-- Data excerpts follows --
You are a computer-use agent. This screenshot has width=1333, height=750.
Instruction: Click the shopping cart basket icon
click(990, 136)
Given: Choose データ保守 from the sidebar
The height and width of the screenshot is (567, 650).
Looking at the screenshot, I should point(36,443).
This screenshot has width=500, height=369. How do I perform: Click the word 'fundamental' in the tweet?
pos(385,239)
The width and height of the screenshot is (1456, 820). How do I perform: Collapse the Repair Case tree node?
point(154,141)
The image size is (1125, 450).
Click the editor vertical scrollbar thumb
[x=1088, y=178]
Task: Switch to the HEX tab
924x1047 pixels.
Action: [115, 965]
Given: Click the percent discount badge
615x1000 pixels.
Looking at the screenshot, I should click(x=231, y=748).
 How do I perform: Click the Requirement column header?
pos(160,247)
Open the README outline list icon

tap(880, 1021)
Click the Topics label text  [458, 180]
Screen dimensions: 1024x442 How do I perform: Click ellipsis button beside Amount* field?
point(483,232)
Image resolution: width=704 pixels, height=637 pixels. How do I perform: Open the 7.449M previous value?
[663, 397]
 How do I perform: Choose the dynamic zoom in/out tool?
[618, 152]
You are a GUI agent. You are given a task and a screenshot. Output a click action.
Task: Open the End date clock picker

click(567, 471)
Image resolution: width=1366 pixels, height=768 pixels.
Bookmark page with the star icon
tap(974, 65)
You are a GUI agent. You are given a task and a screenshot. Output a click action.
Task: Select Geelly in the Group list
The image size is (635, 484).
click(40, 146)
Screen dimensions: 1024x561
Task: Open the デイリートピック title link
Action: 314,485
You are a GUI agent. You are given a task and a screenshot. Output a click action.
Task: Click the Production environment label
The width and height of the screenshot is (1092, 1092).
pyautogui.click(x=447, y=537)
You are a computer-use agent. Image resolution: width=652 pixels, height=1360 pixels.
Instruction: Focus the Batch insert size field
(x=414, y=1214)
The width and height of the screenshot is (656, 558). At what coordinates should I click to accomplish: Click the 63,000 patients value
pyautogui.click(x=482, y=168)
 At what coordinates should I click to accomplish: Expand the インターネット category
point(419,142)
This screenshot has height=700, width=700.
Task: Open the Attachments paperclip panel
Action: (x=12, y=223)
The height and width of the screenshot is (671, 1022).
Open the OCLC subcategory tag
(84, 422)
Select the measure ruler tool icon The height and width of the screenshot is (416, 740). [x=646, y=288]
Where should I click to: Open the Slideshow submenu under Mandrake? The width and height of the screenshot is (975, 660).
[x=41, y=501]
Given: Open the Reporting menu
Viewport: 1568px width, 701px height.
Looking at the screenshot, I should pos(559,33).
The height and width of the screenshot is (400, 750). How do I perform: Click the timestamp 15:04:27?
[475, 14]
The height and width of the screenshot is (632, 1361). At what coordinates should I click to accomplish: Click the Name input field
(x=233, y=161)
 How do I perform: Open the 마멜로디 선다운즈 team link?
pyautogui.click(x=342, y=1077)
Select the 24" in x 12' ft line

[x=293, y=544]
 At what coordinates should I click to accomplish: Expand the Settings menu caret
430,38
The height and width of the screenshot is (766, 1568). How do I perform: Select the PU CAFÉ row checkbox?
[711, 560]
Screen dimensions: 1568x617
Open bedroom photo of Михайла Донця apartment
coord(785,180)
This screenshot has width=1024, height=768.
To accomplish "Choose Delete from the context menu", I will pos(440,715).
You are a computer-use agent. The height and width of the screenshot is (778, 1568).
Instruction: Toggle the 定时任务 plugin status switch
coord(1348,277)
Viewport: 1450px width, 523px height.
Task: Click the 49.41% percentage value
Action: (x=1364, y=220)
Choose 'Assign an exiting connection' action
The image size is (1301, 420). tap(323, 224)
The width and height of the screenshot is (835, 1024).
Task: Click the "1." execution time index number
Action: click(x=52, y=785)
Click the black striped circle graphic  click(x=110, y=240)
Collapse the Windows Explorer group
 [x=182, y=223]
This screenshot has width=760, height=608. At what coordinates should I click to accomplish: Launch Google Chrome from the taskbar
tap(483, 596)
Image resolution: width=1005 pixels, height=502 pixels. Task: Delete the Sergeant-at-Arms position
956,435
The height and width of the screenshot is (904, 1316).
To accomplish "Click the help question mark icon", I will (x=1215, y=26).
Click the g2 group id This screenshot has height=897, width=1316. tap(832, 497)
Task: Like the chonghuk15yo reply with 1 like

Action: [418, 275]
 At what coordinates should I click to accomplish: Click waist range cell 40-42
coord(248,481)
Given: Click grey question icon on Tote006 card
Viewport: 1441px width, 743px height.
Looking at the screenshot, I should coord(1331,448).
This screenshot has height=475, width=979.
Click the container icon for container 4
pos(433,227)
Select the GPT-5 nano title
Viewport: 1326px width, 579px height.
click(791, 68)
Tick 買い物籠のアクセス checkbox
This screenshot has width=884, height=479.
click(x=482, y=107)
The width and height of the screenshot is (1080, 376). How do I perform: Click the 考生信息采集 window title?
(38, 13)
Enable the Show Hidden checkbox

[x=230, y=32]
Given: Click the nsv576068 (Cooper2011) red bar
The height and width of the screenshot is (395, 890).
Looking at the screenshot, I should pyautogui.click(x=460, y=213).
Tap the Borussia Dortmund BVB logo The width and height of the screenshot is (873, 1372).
-- Data excerpts concluded --
Task directions
What is the number of lines in the entries above that contain the string "computer"? Reply with the number and nothing more.

Solution to this task
3